Last week, I wrote a piece for Ragan’s PR Daily about the relationship between PR pros and reporters—while many see it as adversarial, I’ve often had a different experience, so I wrote about some ways to foster good relations with reporters:
“Can PR pros and reporters be friendly?” http://www.prdaily.com/Main/Articles/18779.aspx
Then, just after my piece was published, I saw this piece:
“Journalists still think PR pros are liars”: http://www.prdaily.com/mediarelations/Articles/18789.aspx
This was based on a study, “The D S Simon Media Influencers Report,” which claims a majority of reporters feel that a PR practitioner has lied to them. A majority. Hmmmm…. While this doesn’t come as a complete surprise, it seems somewhat hard to believe that the issue is this widespread. There’s commentary on the piece that says regardless of any study, PR pros understand this is the perception—and that sometimes, the perception is, in fact, reality, as PR folks will lie to save their jobs.
Maybe it’s me being naive, but PR practitioners should not—and do not need to—lie. Maybe those in corporate roles feel this pressure, but having been on that side of the fence prior to striking out on my own, I’ve never felt the need to lie to a reporter. After all, as my mother (and probably your mom!) always said, when we lie, they find out the truth anyway. If you work in a situation where you feel you need to lie to protect your job, perhaps it’s time to move on.

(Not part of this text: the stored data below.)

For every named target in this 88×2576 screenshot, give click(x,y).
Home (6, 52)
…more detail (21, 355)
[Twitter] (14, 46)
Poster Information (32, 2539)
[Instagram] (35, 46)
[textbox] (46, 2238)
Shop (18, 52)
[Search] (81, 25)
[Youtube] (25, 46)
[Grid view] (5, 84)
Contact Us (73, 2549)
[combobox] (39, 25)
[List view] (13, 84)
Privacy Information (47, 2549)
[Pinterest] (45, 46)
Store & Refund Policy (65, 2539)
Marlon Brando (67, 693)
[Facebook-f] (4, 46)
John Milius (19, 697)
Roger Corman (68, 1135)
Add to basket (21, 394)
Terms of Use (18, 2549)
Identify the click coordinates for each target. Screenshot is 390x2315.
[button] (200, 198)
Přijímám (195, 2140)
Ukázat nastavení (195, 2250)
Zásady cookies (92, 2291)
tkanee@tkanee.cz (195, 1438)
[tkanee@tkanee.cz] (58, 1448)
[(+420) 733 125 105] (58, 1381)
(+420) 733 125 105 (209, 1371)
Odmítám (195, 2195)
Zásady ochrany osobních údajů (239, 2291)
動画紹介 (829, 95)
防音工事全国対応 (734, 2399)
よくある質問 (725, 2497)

Being genuine and transparent in any situation is generally going to get your further, so if you approach media relations with the attitude of honestly wanting to help reporters share the story of your client or organization and giving them the resources to do that, that’s at the heart of it. Anything less, and you may be lumped in with the crowd of PR practitioners the media would prefer not to deal with.